## Instruction 1
According to the biography of Benjamin Bryant Jarrett, during which years was he city solicitor of Farrell?
## Instruction 2
From the biography of Benjamin Bryant Jarrett, reproduce everything from "Jarrett was elected" down to "Cemetery in Sharon, Pennsylvania.", word for word.

## Text provided
_____

Benjamin Bryant Jarrett (July 18, 1881 – July 20, 1944) was a Republican member of the U.S. House of Representatives from Pennsylvania.

Biography
Benjamin Jarrett was born in Sharon, Pennsylvania.  He worked as a telegraph operator and later as foreman in a steel mill.  He studied law, was admitted to the bar in 1907 and commenced practice in Farrell, Pennsylvania.  He was city solicitor of Farrell from 1910 to 1930.  He served in the Pennsylvania State Senate from 1911 to 1913.  He was a member of the Pennsylvania State Workmen's Compensation Board from 1919 to 1923.  He served as chairman of Mercer County, Pennsylvania, Republican committee.

Jarrett was elected as a Republican to the Seventy-fifth, Seventy-sixth, and Seventy-seventh Congresses.  He was not a candidate for renomination in 1942.  He resumed the practice of law, and died, while on a visit to Zanesville, Ohio.  He is buried in Oakwood Cemetery in Sharon, Pennsylvania.

_____

## Data segment

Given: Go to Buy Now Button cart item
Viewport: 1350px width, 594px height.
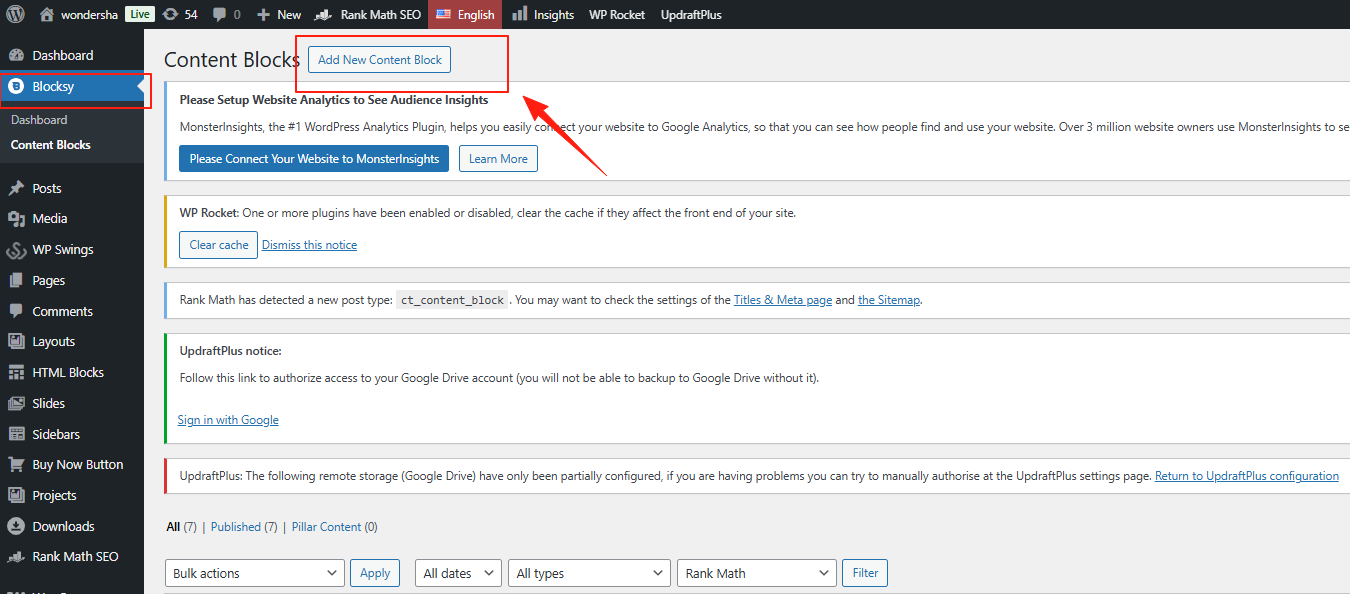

_____

## Task solution 1
From 1910 to 1930.

## Task solution 2
Jarrett was elected as a Republican to the Seventy-fifth, Seventy-sixth, and Seventy-seventh Congresses.  He was not a candidate for renomination in 1942.  He resumed the practice of law, and died, while on a visit to Zanesville, Ohio.  He is buried in Oakwood Cemetery in Sharon, Pennsylvania.